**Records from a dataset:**
##############################
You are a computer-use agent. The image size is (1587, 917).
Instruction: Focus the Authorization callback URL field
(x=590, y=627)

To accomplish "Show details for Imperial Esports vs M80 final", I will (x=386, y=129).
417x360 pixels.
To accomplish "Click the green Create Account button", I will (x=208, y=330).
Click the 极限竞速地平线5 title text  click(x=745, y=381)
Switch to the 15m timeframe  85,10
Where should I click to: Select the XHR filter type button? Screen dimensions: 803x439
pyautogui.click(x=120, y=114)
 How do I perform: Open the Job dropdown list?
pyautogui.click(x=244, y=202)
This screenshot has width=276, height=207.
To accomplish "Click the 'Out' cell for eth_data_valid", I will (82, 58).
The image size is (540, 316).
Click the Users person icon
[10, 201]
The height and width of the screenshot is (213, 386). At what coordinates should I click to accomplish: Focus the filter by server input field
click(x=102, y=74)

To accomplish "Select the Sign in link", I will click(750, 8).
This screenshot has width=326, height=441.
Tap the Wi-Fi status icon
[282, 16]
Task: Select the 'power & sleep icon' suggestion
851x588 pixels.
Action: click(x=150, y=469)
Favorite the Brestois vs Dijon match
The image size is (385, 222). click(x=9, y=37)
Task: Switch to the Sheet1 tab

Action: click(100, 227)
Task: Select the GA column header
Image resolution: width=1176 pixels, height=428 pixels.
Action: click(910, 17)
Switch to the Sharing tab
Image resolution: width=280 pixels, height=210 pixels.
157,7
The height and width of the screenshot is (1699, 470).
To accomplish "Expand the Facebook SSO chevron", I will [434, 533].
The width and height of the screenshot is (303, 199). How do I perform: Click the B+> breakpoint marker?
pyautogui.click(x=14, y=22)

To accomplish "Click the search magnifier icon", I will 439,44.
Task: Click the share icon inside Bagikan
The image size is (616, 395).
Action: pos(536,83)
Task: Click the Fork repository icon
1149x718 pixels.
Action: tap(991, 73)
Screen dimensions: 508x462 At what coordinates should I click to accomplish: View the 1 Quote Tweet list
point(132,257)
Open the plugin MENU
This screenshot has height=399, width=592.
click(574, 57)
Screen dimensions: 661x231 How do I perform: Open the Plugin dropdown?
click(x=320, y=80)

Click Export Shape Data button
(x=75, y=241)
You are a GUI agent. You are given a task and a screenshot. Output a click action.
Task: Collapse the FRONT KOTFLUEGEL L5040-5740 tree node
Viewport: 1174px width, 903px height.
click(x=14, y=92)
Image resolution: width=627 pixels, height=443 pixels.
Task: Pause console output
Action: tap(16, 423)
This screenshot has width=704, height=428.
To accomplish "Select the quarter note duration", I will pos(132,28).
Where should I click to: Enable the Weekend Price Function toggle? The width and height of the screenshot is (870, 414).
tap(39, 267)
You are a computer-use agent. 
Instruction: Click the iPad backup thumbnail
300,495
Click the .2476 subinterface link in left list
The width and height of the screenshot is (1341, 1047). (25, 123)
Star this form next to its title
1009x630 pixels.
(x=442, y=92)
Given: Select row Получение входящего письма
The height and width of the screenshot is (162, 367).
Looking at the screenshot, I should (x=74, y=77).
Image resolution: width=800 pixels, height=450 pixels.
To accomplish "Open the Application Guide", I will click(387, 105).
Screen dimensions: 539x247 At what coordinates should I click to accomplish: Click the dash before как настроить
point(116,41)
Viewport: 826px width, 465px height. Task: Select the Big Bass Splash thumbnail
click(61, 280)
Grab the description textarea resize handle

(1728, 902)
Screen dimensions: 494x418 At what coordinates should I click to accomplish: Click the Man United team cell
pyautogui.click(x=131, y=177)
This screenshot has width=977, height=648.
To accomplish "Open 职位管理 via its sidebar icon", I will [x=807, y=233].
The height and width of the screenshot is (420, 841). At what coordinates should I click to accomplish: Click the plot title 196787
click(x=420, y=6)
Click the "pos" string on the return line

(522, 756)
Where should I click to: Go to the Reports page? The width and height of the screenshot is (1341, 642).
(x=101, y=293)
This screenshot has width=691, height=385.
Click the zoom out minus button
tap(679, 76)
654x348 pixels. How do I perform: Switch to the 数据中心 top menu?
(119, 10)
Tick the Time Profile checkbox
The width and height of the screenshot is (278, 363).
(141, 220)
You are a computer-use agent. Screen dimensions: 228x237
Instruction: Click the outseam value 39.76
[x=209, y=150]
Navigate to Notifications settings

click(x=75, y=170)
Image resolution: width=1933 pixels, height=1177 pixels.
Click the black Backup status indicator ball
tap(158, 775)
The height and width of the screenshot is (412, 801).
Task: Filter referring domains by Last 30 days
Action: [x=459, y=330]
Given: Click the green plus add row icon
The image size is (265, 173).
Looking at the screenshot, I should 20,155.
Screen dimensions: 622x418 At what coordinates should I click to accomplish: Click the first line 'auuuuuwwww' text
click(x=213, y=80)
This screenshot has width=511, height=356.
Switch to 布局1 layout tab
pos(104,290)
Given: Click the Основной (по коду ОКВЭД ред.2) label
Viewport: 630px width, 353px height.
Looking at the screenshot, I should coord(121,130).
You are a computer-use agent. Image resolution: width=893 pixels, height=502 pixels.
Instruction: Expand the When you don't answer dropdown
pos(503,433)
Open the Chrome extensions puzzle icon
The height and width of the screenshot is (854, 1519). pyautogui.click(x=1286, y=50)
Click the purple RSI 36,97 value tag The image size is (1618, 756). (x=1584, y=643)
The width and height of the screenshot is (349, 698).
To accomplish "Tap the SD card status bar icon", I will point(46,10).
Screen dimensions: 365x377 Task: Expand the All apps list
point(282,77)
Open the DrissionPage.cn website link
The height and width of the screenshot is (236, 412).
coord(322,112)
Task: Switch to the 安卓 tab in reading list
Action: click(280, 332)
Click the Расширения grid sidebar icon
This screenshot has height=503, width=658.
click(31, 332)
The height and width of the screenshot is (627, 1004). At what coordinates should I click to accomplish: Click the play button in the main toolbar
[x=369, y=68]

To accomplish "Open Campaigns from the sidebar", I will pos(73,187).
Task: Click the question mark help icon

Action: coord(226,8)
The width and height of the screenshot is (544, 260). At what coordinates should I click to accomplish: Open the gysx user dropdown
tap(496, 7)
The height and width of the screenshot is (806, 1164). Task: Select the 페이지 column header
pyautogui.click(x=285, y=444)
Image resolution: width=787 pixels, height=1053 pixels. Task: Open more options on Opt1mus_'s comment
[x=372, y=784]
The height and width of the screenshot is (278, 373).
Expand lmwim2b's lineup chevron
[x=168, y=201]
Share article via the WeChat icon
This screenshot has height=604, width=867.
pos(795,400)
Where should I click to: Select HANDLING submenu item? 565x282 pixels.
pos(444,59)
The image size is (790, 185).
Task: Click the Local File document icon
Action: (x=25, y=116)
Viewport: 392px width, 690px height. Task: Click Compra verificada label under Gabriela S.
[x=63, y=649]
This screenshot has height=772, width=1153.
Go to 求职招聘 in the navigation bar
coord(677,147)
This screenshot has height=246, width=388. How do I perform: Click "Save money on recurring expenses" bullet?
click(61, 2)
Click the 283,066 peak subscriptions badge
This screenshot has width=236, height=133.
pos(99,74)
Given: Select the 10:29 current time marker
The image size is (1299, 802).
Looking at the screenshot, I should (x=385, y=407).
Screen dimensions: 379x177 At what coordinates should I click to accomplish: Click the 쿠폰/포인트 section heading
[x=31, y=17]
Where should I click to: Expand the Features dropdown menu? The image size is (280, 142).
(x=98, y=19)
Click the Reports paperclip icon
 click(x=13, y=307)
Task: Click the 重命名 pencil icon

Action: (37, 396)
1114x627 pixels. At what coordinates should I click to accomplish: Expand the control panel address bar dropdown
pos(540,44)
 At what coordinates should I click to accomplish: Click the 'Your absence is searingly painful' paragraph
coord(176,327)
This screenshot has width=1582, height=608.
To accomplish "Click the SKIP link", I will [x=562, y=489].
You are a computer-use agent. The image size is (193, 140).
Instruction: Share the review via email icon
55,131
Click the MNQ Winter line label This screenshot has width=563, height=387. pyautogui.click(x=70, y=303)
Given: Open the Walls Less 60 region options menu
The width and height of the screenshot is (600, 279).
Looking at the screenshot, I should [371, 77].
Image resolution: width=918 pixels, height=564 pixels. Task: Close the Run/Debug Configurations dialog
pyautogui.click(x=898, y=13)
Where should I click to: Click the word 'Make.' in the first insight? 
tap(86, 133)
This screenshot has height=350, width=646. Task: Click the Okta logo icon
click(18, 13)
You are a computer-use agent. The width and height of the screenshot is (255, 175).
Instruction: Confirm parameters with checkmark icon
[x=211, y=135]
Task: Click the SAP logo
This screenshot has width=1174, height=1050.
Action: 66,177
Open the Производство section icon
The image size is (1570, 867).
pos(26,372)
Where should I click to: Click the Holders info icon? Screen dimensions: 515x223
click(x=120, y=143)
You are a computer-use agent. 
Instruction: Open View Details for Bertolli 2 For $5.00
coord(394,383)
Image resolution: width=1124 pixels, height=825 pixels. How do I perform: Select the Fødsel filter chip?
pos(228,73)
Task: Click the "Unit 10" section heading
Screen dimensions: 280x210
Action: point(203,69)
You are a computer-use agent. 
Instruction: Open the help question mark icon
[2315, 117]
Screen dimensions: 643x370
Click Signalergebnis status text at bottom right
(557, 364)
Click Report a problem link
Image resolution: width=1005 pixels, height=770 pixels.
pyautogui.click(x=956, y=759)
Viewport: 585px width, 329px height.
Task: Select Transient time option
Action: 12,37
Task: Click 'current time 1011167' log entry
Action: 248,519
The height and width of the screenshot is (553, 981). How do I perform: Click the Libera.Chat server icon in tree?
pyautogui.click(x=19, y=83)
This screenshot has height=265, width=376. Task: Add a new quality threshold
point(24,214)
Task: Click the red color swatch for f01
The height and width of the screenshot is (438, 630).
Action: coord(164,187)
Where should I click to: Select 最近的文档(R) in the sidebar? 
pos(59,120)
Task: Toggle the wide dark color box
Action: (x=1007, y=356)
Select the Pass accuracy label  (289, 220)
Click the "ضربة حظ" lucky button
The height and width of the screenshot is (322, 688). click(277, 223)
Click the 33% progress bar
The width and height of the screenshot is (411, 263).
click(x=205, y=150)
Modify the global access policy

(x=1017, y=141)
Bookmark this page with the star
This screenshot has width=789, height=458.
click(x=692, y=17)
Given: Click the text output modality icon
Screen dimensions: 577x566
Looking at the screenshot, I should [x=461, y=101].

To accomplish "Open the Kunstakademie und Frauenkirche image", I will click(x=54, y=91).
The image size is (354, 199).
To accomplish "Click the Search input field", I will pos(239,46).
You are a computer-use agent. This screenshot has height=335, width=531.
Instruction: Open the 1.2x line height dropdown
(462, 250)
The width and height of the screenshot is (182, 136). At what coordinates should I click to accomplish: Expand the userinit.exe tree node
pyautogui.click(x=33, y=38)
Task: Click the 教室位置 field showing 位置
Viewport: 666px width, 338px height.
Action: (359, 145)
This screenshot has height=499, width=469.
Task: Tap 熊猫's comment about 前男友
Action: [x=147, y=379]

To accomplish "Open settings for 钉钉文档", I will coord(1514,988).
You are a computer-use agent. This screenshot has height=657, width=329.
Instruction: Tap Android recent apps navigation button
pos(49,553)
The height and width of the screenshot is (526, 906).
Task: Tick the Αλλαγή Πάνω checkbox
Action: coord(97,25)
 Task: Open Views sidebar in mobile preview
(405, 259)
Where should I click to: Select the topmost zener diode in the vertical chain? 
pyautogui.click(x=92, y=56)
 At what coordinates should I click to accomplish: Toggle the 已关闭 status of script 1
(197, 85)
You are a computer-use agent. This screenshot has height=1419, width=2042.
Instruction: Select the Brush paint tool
##############################
**What is being asked:** Please present the listing lines as a Markdown table with the columns Row and Line, starting at the line containing "The width and height of the screenshot is (544, 260)." and ending at the line containing "[x=372, y=784]". Leave out any blank lines.

**Task response:**
| Row | Line |
|---|---|
| 1 | The width and height of the screenshot is (544, 260). At what coordinates should I click to accomplish: Open the gysx user dropdown |
| 2 | tap(496, 7) |
| 3 | The height and width of the screenshot is (806, 1164). Task: Select the 페이지 column header |
| 4 | pyautogui.click(x=285, y=444) |
| 5 | Image resolution: width=787 pixels, height=1053 pixels. Task: Open more options on Opt1mus_'s comment |
| 6 | [x=372, y=784] |